* Exercise material:

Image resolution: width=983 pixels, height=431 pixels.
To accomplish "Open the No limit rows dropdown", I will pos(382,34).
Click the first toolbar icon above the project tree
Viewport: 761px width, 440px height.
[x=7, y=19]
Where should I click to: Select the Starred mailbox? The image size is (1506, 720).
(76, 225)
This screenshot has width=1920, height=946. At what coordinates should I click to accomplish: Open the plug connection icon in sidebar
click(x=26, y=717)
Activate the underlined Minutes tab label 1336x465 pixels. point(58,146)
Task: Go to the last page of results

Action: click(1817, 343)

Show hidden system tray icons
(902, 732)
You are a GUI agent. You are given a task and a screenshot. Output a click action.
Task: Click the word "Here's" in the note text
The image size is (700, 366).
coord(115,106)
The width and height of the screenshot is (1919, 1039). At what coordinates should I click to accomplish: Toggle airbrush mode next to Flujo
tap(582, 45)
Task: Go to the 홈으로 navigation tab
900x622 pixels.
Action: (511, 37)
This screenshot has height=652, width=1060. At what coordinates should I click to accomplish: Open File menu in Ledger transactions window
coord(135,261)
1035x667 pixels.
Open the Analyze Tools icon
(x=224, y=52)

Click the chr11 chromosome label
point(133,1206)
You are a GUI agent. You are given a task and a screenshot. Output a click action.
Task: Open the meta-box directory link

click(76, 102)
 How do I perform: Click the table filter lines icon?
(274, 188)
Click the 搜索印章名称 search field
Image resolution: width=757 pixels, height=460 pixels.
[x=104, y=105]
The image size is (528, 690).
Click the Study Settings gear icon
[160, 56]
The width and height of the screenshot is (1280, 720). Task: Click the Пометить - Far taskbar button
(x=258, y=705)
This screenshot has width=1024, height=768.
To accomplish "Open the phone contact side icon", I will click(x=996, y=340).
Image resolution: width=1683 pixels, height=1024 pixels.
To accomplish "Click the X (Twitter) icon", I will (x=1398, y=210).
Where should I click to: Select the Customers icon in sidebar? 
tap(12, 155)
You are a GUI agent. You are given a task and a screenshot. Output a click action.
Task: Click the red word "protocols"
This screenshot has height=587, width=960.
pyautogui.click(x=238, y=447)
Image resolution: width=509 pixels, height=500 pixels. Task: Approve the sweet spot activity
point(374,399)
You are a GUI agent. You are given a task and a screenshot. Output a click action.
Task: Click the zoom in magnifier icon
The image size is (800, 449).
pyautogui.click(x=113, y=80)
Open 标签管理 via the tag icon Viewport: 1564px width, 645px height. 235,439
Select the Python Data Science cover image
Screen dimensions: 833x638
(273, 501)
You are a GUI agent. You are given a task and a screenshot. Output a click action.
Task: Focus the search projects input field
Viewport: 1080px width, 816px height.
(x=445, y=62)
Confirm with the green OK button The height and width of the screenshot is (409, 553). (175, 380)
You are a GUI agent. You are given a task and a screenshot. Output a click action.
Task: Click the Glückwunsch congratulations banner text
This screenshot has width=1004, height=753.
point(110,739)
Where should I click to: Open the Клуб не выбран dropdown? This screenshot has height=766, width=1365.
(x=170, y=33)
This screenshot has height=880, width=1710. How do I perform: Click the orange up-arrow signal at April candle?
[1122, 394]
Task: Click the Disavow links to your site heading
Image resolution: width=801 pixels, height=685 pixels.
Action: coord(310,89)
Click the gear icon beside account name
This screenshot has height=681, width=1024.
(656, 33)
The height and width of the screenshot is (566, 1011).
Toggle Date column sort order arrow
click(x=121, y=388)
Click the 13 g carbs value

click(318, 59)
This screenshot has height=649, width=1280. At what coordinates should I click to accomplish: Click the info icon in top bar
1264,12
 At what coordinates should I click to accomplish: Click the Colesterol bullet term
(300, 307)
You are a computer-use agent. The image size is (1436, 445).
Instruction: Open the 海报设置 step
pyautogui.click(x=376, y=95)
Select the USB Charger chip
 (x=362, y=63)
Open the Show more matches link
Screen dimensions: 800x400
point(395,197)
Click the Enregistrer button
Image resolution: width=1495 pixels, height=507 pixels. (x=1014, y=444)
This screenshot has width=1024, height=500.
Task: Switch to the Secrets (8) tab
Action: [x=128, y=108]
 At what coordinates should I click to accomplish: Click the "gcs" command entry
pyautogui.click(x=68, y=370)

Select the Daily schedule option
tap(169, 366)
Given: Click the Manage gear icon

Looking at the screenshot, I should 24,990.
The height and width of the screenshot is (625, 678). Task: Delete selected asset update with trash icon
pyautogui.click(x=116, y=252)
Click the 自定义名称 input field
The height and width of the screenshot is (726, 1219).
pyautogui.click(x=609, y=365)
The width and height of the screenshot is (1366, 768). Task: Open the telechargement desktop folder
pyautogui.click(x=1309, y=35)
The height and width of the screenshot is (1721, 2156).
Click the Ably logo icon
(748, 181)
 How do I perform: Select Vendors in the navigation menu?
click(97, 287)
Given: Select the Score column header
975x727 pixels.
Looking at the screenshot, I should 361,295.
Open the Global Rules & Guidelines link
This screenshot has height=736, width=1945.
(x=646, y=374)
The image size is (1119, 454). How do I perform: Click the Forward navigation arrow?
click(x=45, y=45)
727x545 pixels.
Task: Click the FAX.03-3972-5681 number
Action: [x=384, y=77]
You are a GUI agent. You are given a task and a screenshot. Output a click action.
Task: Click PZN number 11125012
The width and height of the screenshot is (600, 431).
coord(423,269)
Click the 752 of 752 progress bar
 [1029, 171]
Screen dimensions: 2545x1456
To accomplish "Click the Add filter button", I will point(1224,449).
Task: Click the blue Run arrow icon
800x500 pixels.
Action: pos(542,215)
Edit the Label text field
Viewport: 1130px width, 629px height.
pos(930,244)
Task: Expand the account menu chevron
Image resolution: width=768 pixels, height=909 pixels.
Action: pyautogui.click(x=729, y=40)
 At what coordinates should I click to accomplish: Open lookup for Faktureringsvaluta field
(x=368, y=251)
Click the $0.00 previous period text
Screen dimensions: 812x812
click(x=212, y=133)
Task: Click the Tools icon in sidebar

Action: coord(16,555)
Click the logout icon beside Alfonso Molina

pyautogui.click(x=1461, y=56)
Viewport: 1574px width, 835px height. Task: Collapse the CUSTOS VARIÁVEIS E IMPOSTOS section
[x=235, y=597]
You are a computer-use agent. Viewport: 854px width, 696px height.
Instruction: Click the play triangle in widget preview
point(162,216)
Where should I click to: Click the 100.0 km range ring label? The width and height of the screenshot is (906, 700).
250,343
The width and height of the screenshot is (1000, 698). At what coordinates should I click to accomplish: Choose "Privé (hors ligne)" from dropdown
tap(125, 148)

* Work request: The complete material should be output once more, word for word.

* The answer:
Image resolution: width=983 pixels, height=431 pixels.
To accomplish "Open the No limit rows dropdown", I will pos(382,34).
Click the first toolbar icon above the project tree
Viewport: 761px width, 440px height.
[x=7, y=19]
Where should I click to: Select the Starred mailbox? The image size is (1506, 720).
(76, 225)
This screenshot has width=1920, height=946. At what coordinates should I click to accomplish: Open the plug connection icon in sidebar
click(x=26, y=717)
Activate the underlined Minutes tab label 1336x465 pixels. point(58,146)
Task: Go to the last page of results

Action: click(1817, 343)

Show hidden system tray icons
(902, 732)
You are a GUI agent. You are given a task and a screenshot. Output a click action.
Task: Click the word "Here's" in the note text
The image size is (700, 366).
coord(115,106)
The width and height of the screenshot is (1919, 1039). At what coordinates should I click to accomplish: Toggle airbrush mode next to Flujo
tap(582, 45)
Task: Go to the 홈으로 navigation tab
900x622 pixels.
Action: (511, 37)
This screenshot has height=652, width=1060. At what coordinates should I click to accomplish: Open File menu in Ledger transactions window
coord(135,261)
1035x667 pixels.
Open the Analyze Tools icon
(x=224, y=52)

Click the chr11 chromosome label
point(133,1206)
You are a GUI agent. You are given a task and a screenshot. Output a click action.
Task: Open the meta-box directory link

click(76, 102)
 How do I perform: Click the table filter lines icon?
(274, 188)
Click the 搜索印章名称 search field
Image resolution: width=757 pixels, height=460 pixels.
[x=104, y=105]
The image size is (528, 690).
Click the Study Settings gear icon
[160, 56]
The width and height of the screenshot is (1280, 720). Task: Click the Пометить - Far taskbar button
(x=258, y=705)
This screenshot has width=1024, height=768.
To accomplish "Open the phone contact side icon", I will click(x=996, y=340).
Image resolution: width=1683 pixels, height=1024 pixels.
To accomplish "Click the X (Twitter) icon", I will (x=1398, y=210).
Where should I click to: Select the Customers icon in sidebar? 
tap(12, 155)
You are a GUI agent. You are given a task and a screenshot. Output a click action.
Task: Click the red word "protocols"
This screenshot has height=587, width=960.
pyautogui.click(x=238, y=447)
Image resolution: width=509 pixels, height=500 pixels. Task: Approve the sweet spot activity
point(374,399)
You are a GUI agent. You are given a task and a screenshot. Output a click action.
Task: Click the zoom in magnifier icon
The image size is (800, 449).
pyautogui.click(x=113, y=80)
Open 标签管理 via the tag icon Viewport: 1564px width, 645px height. 235,439
Select the Python Data Science cover image
Screen dimensions: 833x638
(273, 501)
You are a GUI agent. You are given a task and a screenshot. Output a click action.
Task: Focus the search projects input field
Viewport: 1080px width, 816px height.
(x=445, y=62)
Confirm with the green OK button The height and width of the screenshot is (409, 553). (175, 380)
You are a GUI agent. You are given a task and a screenshot. Output a click action.
Task: Click the Glückwunsch congratulations banner text
This screenshot has width=1004, height=753.
point(110,739)
Where should I click to: Open the Клуб не выбран dropdown? This screenshot has height=766, width=1365.
(x=170, y=33)
This screenshot has height=880, width=1710. How do I perform: Click the orange up-arrow signal at April candle?
[1122, 394]
Task: Click the Disavow links to your site heading
Image resolution: width=801 pixels, height=685 pixels.
Action: coord(310,89)
Click the gear icon beside account name
This screenshot has height=681, width=1024.
(656, 33)
The height and width of the screenshot is (566, 1011).
Toggle Date column sort order arrow
click(x=121, y=388)
Click the 13 g carbs value

click(318, 59)
This screenshot has height=649, width=1280. At what coordinates should I click to accomplish: Click the info icon in top bar
1264,12
 At what coordinates should I click to accomplish: Click the Colesterol bullet term
(300, 307)
You are a computer-use agent. The image size is (1436, 445).
Instruction: Open the 海报设置 step
pyautogui.click(x=376, y=95)
Select the USB Charger chip
 (x=362, y=63)
Open the Show more matches link
Screen dimensions: 800x400
point(395,197)
Click the Enregistrer button
Image resolution: width=1495 pixels, height=507 pixels. (x=1014, y=444)
This screenshot has width=1024, height=500.
Task: Switch to the Secrets (8) tab
Action: [x=128, y=108]
 At what coordinates should I click to accomplish: Click the "gcs" command entry
pyautogui.click(x=68, y=370)

Select the Daily schedule option
tap(169, 366)
Given: Click the Manage gear icon

Looking at the screenshot, I should 24,990.
The height and width of the screenshot is (625, 678). Task: Delete selected asset update with trash icon
pyautogui.click(x=116, y=252)
Click the 自定义名称 input field
The height and width of the screenshot is (726, 1219).
pyautogui.click(x=609, y=365)
The width and height of the screenshot is (1366, 768). Task: Open the telechargement desktop folder
pyautogui.click(x=1309, y=35)
The height and width of the screenshot is (1721, 2156).
Click the Ably logo icon
(748, 181)
 How do I perform: Select Vendors in the navigation menu?
click(97, 287)
Given: Select the Score column header
975x727 pixels.
Looking at the screenshot, I should 361,295.
Open the Global Rules & Guidelines link
This screenshot has height=736, width=1945.
(x=646, y=374)
The image size is (1119, 454). How do I perform: Click the Forward navigation arrow?
click(x=45, y=45)
727x545 pixels.
Task: Click the FAX.03-3972-5681 number
Action: [x=384, y=77]
You are a GUI agent. You are given a task and a screenshot. Output a click action.
Task: Click PZN number 11125012
The width and height of the screenshot is (600, 431).
coord(423,269)
Click the 752 of 752 progress bar
 [1029, 171]
Screen dimensions: 2545x1456
To accomplish "Click the Add filter button", I will point(1224,449).
Task: Click the blue Run arrow icon
800x500 pixels.
Action: pos(542,215)
Edit the Label text field
Viewport: 1130px width, 629px height.
pos(930,244)
Task: Expand the account menu chevron
Image resolution: width=768 pixels, height=909 pixels.
Action: pyautogui.click(x=729, y=40)
 At what coordinates should I click to accomplish: Open lookup for Faktureringsvaluta field
(x=368, y=251)
Click the $0.00 previous period text
Screen dimensions: 812x812
click(x=212, y=133)
Task: Click the Tools icon in sidebar

Action: coord(16,555)
Click the logout icon beside Alfonso Molina

pyautogui.click(x=1461, y=56)
Viewport: 1574px width, 835px height. Task: Collapse the CUSTOS VARIÁVEIS E IMPOSTOS section
[x=235, y=597]
You are a computer-use agent. Viewport: 854px width, 696px height.
Instruction: Click the play triangle in widget preview
point(162,216)
Where should I click to: Click the 100.0 km range ring label? The width and height of the screenshot is (906, 700).
250,343
The width and height of the screenshot is (1000, 698). At what coordinates should I click to accomplish: Choose "Privé (hors ligne)" from dropdown
tap(125, 148)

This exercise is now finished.